[Material for the task — start]

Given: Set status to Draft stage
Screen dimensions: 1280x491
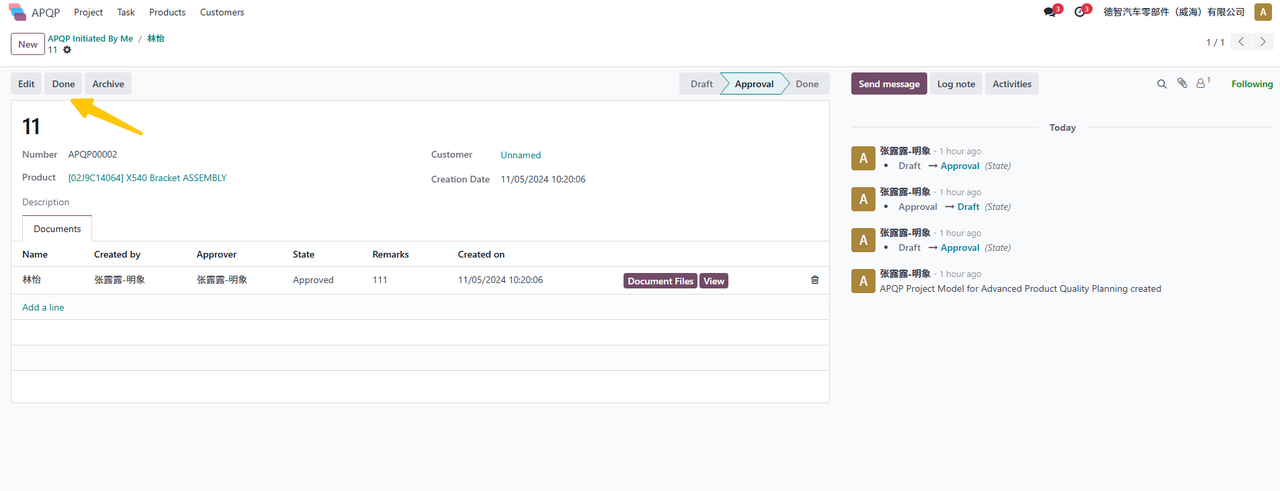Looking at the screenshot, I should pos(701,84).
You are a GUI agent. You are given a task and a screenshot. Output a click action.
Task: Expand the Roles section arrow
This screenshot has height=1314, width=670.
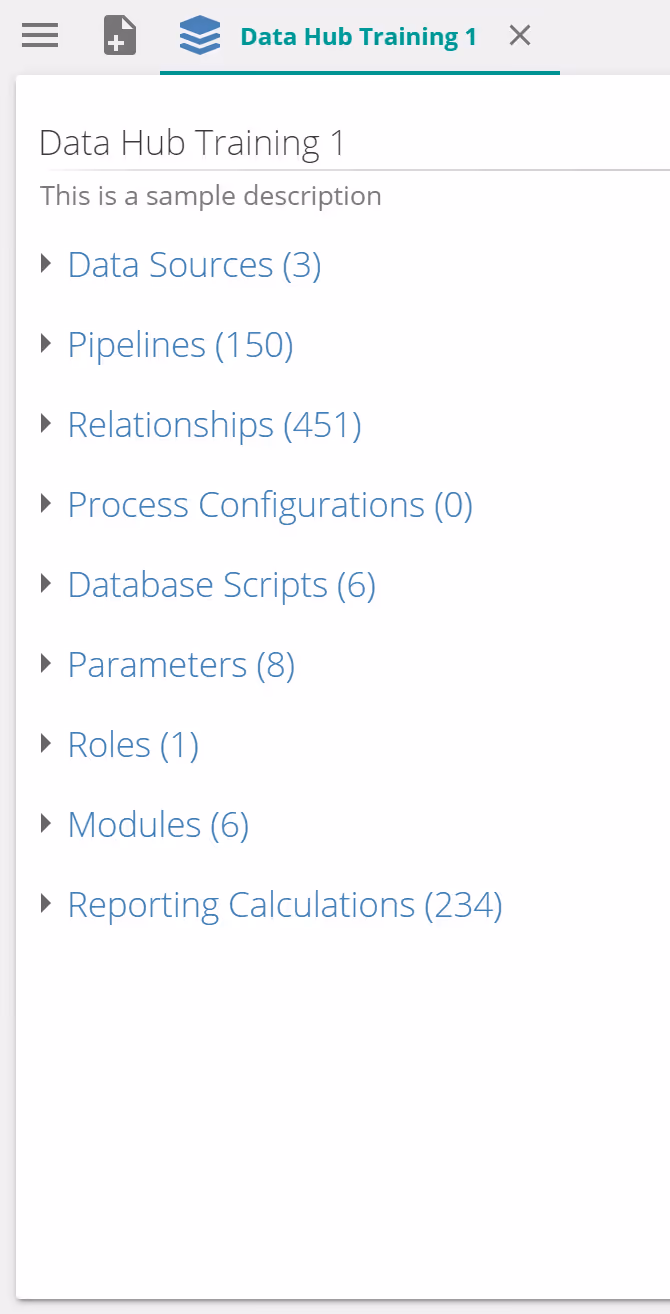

[Material for the task — finish]

- **Goal of the exercise**
Would you write out the material above in full, exactly as given, except for its pictures?

- **Output of the exercise**
Given: Set status to Draft stage
Screen dimensions: 1280x491
Looking at the screenshot, I should pos(701,84).
You are a GUI agent. You are given a task and a screenshot. Output a click action.
Task: Expand the Roles section arrow
This screenshot has height=1314, width=670.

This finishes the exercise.